With these cost-accounting tools in use throughout their organizations, YNHH has partnered with Strata Decision and UPMC has partnered with Health Catalyst to commercialize their quality-driven cost-accounting methodologies for use by other health systems.

Population-Based Measures

In addition to cost-accounting models, healthcare organizations have implemented cost-transparency resources for a range of users, as seen in HealthPartners’ Total Cost of Care and Total Resource Use (TCOC) methodology, a population-based measurement framework that examines the resources and costs of patient care (adjusted for illness burden). The framework, when coupled with healthcare quality and patient experience measures, can be applied on multiple levels, such as for patients to access information about providers and services, for health plans to determine benefits packages, and for providers to estimate their overall costs.

Deploying TCOC methodology throughout its provider network, the Bloomington, Minn.-based HealthPartners’ total cost of care, adjusted for illness burden, has been 17 percent lower than Minnesota costs, 7 percent lower than regional costs, and 2 percent lower than national costs. Since the National Quality Forum endorsed this framework in January 2012, over 190 health systems have licensed it in 35 states, as have a number of national and regional organizations.

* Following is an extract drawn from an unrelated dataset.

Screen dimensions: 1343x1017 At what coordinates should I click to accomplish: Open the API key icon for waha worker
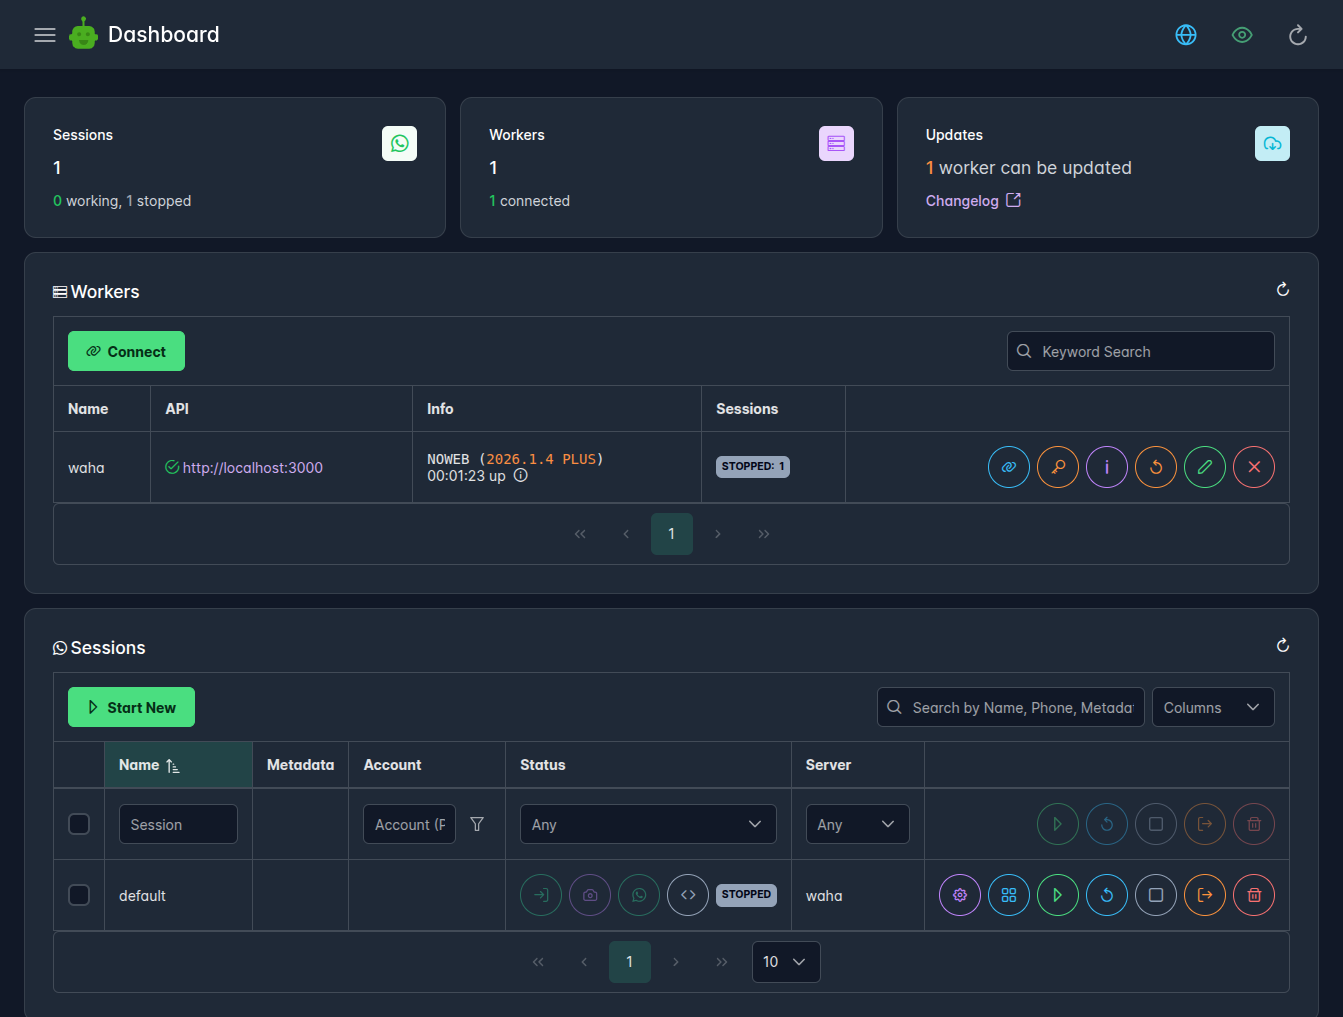[1057, 467]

“We had stress-tested measures for improvement work in our own delivery system,” says Sue Knudson, senior vice president of health informatics. For instance, after noticing its rate of lab testing exceeded the Twin Cities average, HealthPartners applied changes in areas including genetic testing. Since a genetic counselor has begun reviewing test orders, about 12 percent of orders for genetic tests have been changed, lowering costs and reducing unnecessary tests.

HealthPartners also has developed a protocol at its Regions Hospital to reduce avoidable hospital stays. Patients with low-risk chest pain who meet safety criteria are discharged instead of staying overnight for observation, resulting in patient and hospital savings and improved patient satisfaction. This practice also increases the number of open beds for acute patient needs.

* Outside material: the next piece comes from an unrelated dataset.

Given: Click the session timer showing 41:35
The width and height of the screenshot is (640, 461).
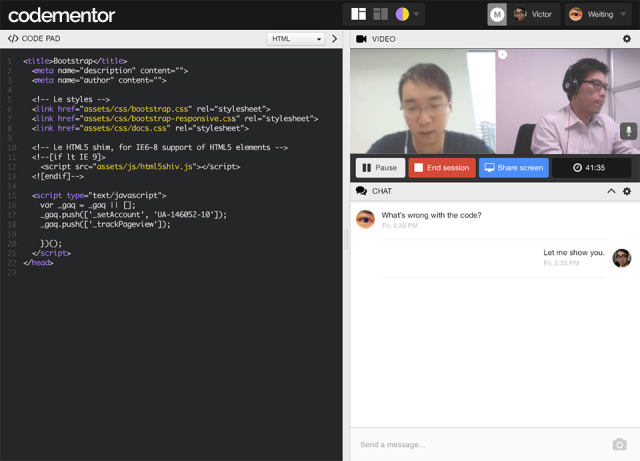Looking at the screenshot, I should (591, 168).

TCOC has helped HealthPartners innovate, as seen in its clinics’ pilot programs. At SmartCare Clinic, patients enroll in virtual care by phone, video, or email, driving down unnecessary care visits. In diabetes care and behavioral health care, Como Clinic connects primary care teams with specialists to discuss the most complex cases and create combined care plans. As primary care clinicians learn treatment approaches, individual specialty visits decrease along with the cost of care, and patients save copay or coinsurance costs.

“We know the measures worked in helping to drive better affordability,” Knudson says. “That’s why we put them out in the public domain for others to use, given the issues of affordability in health care.”

One licensee, Minnesota Community Measurement, produced its first Total Cost of Care report, examining and comparing total cost of care by medical group for Minnesota and neighboring communities. Collaborating with more than 40 stakeholders, the nonprofit organization created broadly agreed-upon data to use in the exploration of improvement options.